> YOUR TASK: Return the data starting with the line that contains "Select DeepSeek in the sidebar" and going on through the line that contains "tap(106, 165)", reproducing each line exactly. Leave the pictures out of your answer.

> DATA FOR THE TASK:
· · · · ·

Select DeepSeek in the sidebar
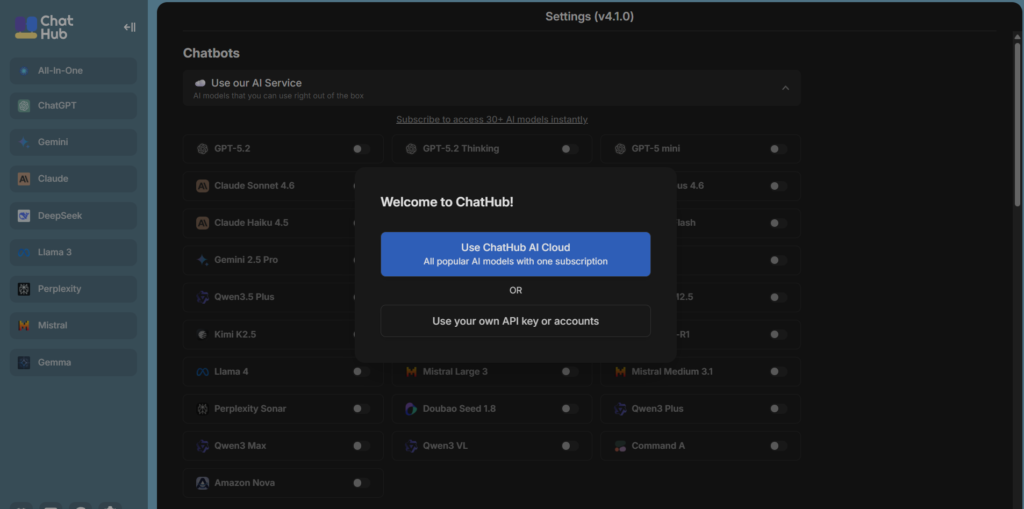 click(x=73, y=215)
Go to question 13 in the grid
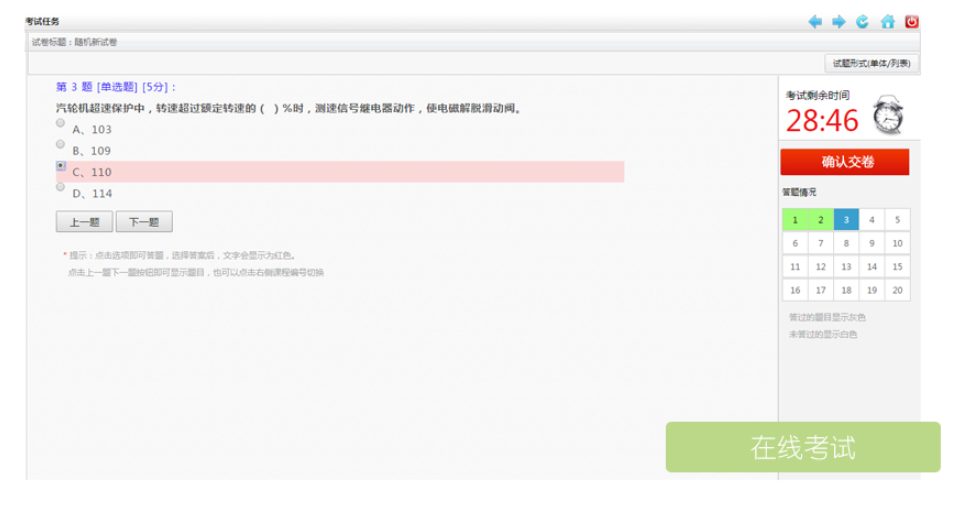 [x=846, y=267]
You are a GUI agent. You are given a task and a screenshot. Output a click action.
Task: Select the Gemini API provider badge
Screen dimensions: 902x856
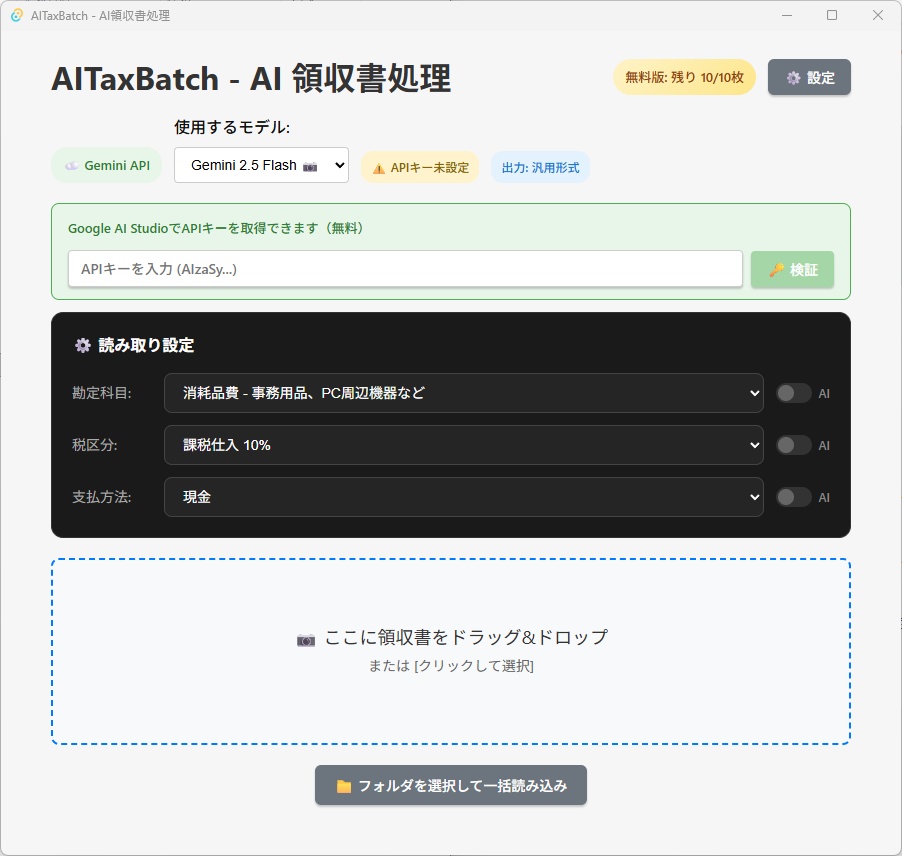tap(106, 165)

· · · · ·

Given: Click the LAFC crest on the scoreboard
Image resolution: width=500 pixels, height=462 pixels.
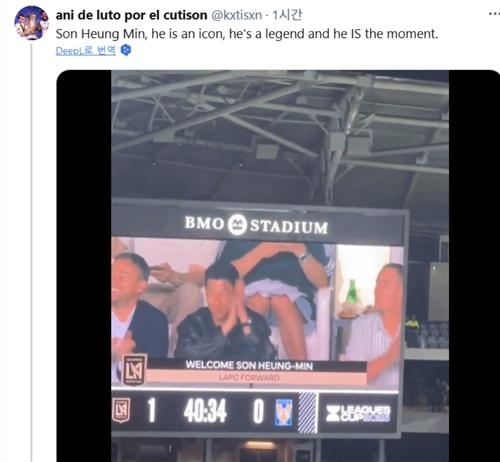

· · · · ·

> THE RESPONSE:
Select DeepSeek in the sidebar
 click(x=73, y=215)
Go to question 13 in the grid
 [x=846, y=267]
You are a GUI agent. You are given a task and a screenshot. Output a click action.
Task: Select the Gemini API provider badge
Screen dimensions: 902x856
tap(106, 165)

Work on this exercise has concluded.